■ Description of the task
From the entries below, determine the number of lines that contain "agent". Give that number by itself.

★ ★ ★

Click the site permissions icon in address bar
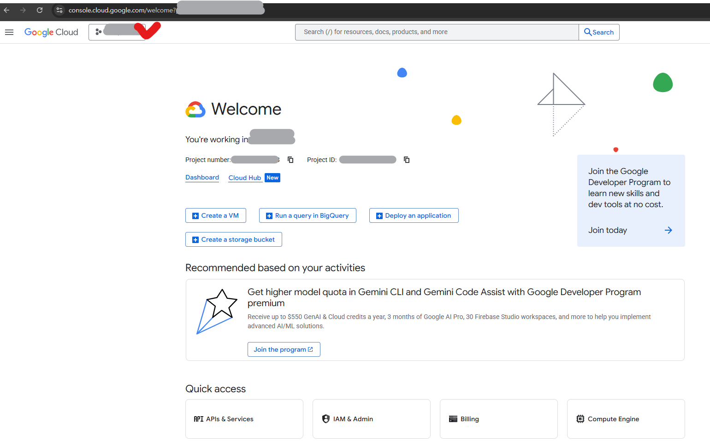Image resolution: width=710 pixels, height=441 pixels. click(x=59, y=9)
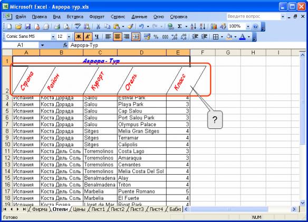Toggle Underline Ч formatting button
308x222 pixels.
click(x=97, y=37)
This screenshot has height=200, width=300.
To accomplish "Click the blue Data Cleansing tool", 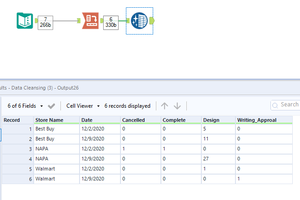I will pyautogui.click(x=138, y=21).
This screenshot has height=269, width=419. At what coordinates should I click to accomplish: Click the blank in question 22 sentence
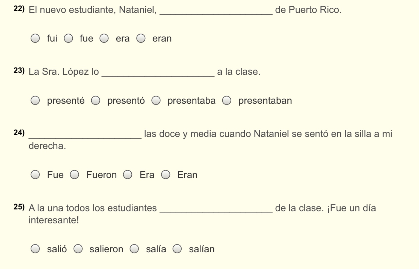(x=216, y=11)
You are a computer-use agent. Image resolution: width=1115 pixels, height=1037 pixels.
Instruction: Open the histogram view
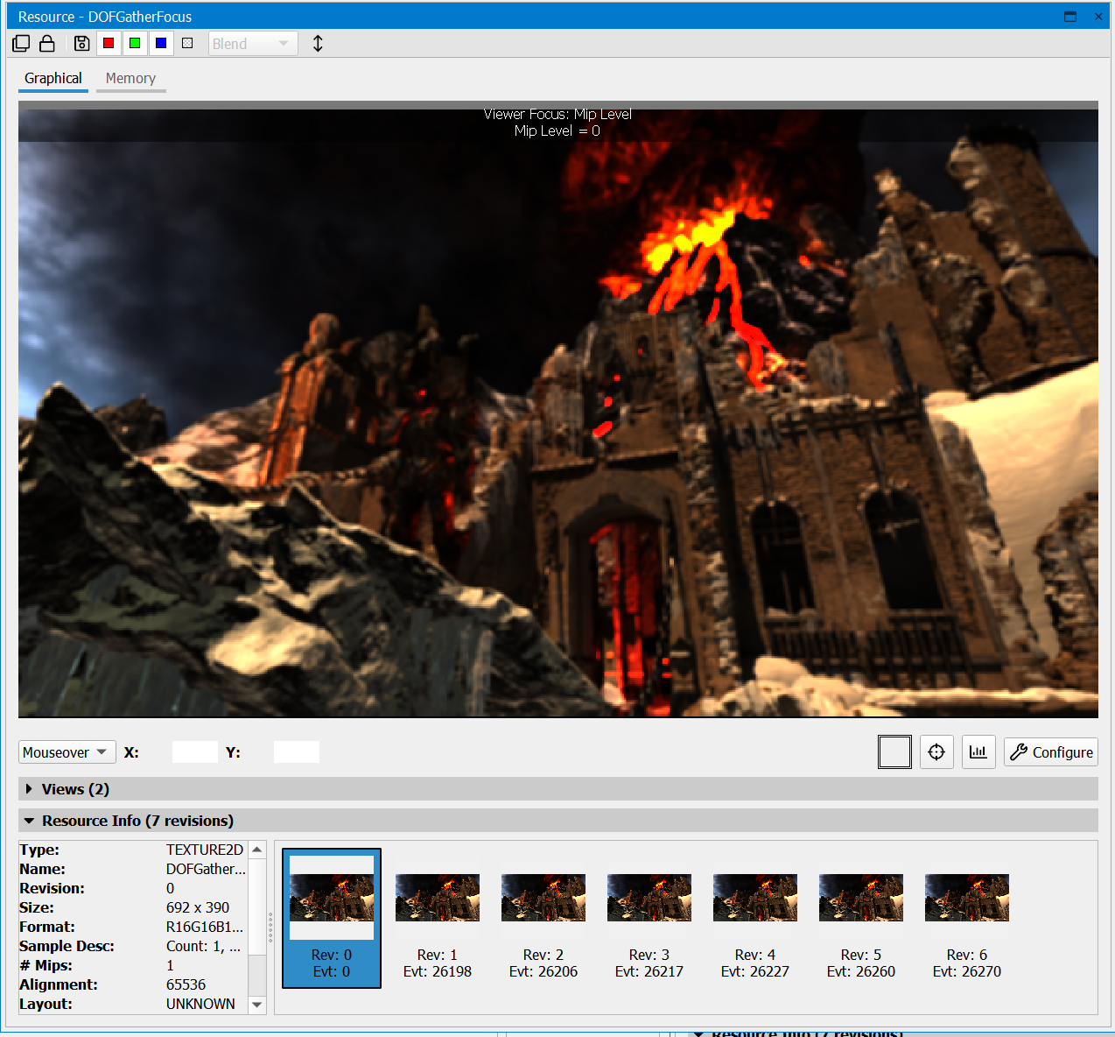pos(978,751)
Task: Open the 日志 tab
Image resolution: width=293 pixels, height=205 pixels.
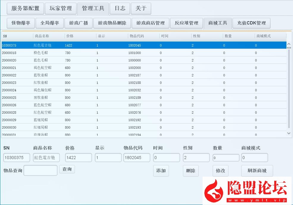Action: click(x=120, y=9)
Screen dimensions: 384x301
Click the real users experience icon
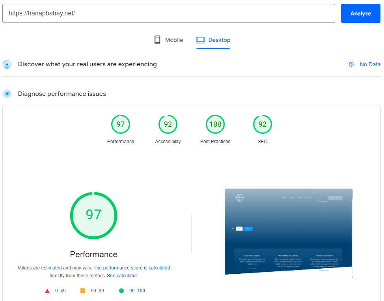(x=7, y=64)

★ ★ ★

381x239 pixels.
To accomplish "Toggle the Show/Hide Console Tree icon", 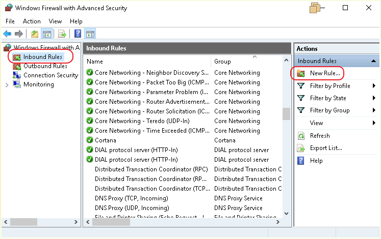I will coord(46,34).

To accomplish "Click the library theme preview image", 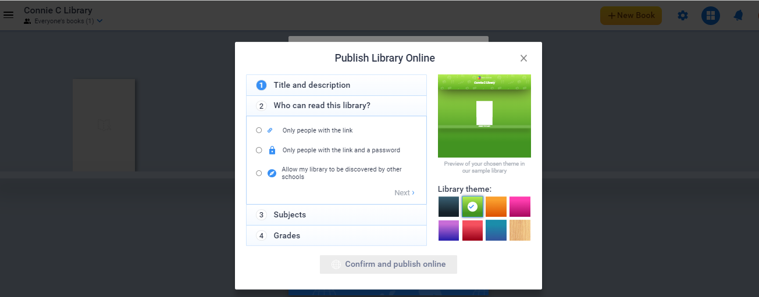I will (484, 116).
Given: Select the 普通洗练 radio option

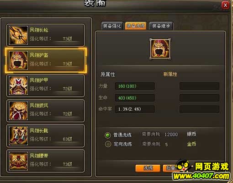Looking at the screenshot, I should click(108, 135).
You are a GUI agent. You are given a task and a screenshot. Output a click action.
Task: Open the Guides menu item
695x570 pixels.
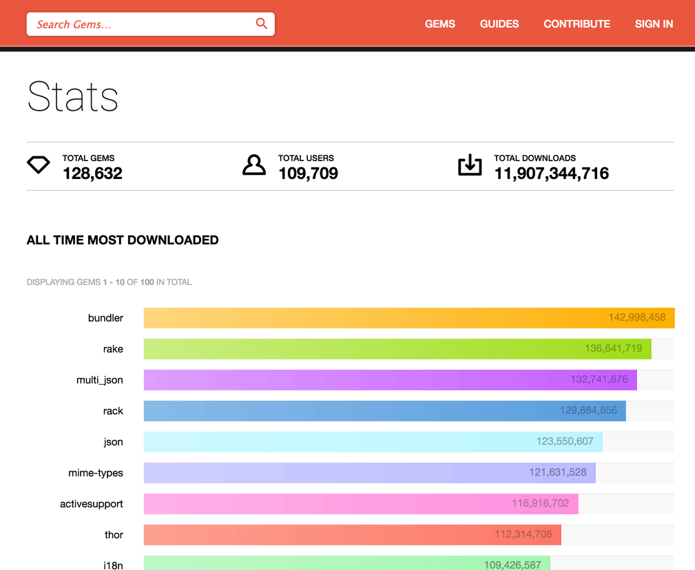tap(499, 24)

★ ★ ★

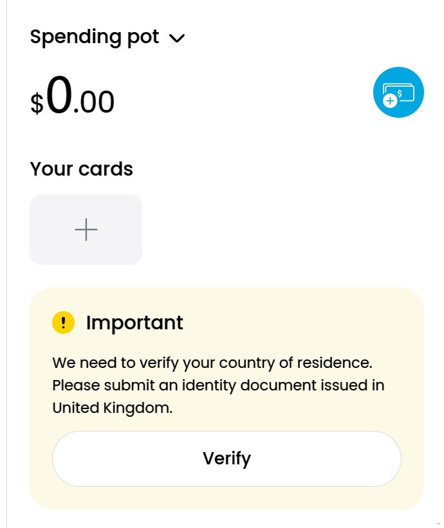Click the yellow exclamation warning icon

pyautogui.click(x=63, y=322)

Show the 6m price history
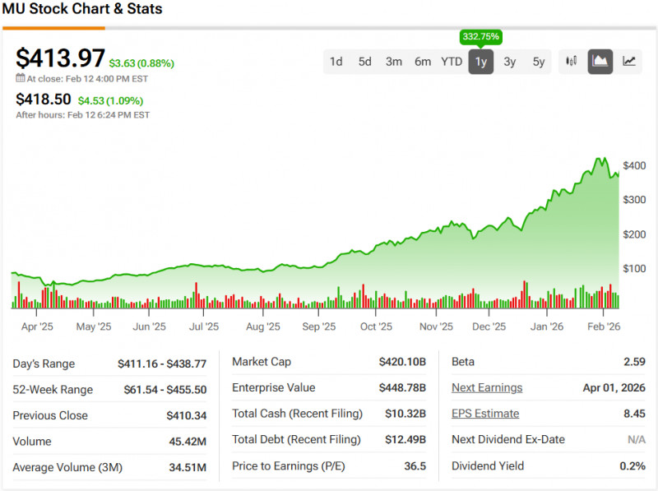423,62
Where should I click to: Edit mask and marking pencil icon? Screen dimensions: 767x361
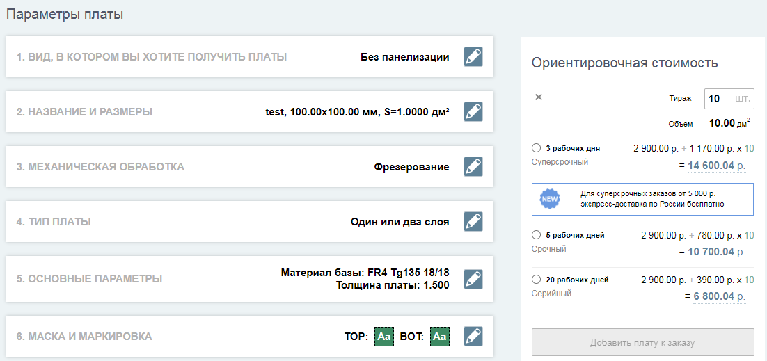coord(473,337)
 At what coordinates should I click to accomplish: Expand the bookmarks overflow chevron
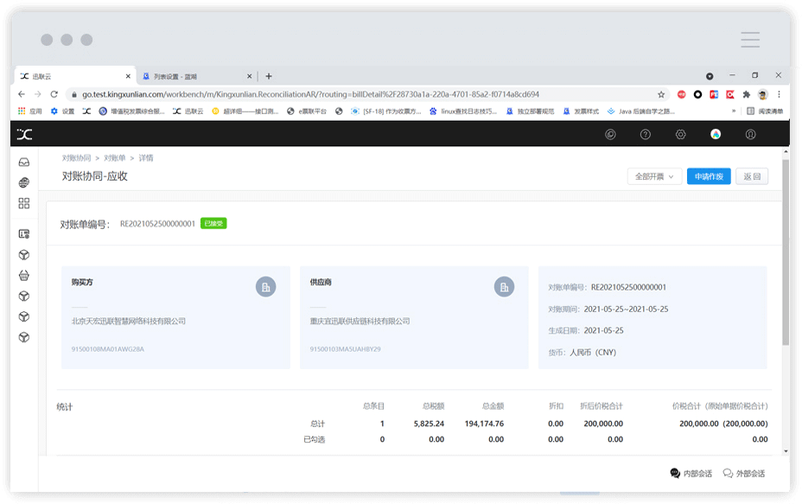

★ ★ ★

■ Output below
2